In [22]:
#import Panda dependency
import pandas as pd

In [23]:
#LOADING DATA
#filepath as strings, read as DFs
sch_file = "resources\schools_complete.csv"
stu_file = "resources\students_complete.csv"
sch_df = pd.read_csv(sch_file)
stu_df = pd.read_csv(stu_file)

In [24]:
#CLEANING DATA
#clean student names using list, looping through, and using "replace" to change target string into desired value ("") -- blank in this case
presuffixes = ["Dr. ", "Mr. ","Ms. ", "Mrs. ", "Miss ", " MD", " DDS", " DVM", " PhD"]

for psfix in presuffixes:
    stu_df["student_name"] = stu_df["student_name"].str.replace(psfix, "")

  


In [25]:
#MERGING DATA + METRICS
#merge both dfs for complete data set get basic metrics
all_data = pd.merge(stu_df, sch_df, on=["school_name", "school_name"])

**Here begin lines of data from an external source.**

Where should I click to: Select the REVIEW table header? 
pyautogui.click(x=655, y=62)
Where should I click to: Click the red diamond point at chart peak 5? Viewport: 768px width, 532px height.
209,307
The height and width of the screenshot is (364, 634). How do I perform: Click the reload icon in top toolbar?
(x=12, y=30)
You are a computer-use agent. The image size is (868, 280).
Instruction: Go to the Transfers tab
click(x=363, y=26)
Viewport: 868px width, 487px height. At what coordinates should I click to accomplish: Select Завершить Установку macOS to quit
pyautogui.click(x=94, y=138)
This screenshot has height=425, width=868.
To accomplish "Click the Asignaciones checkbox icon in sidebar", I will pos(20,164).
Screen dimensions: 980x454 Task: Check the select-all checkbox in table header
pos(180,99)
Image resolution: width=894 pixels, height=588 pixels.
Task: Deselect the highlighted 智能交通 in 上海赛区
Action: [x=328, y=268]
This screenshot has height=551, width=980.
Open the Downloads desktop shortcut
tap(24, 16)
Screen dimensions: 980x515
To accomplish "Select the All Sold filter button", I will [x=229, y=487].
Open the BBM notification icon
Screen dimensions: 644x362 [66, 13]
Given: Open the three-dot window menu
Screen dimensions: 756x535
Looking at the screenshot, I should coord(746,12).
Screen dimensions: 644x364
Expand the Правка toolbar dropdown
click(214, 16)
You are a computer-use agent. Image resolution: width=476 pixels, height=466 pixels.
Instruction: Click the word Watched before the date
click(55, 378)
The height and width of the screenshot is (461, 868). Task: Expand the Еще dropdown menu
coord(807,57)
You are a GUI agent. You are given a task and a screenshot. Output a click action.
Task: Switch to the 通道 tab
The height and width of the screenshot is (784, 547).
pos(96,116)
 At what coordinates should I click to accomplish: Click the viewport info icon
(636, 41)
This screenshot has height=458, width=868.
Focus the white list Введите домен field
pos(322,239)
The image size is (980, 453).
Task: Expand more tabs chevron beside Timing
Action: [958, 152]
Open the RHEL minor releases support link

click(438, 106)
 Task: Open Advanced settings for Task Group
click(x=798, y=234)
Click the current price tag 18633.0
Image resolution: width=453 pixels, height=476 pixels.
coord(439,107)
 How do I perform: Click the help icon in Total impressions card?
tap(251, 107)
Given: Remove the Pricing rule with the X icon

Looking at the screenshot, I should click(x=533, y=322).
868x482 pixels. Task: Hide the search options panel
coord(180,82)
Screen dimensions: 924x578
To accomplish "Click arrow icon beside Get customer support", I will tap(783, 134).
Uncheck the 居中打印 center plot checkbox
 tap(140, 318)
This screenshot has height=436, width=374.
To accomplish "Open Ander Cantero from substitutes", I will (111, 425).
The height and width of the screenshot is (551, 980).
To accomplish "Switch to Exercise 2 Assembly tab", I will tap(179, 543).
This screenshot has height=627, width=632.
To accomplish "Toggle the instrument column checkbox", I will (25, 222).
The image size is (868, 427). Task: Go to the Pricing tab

student_count = all_data["Student ID"].count()
school_count = len(all_data["school_name"].unique())
total_budget = sch_df["budget"].sum()
mean_read = all_data["reading_score"].mean()
mean_math = all_data["math_score"].mean()

#pass or fail into new DFs, do counts, and percentages
pass_math = all_data[all_data["math_score"] > 69]
pass_read = all_data[all_data["reading_score"] > 69]
pass_both = all_data[(all_data["math_score"] > 69) & (all_data["reading_score"] > 69)]

math_pass_count = pass_math["student_name"].count()
read_pass_count = pass_read["student_name"].count()
pass_both_count = pass_both["student_name"].count()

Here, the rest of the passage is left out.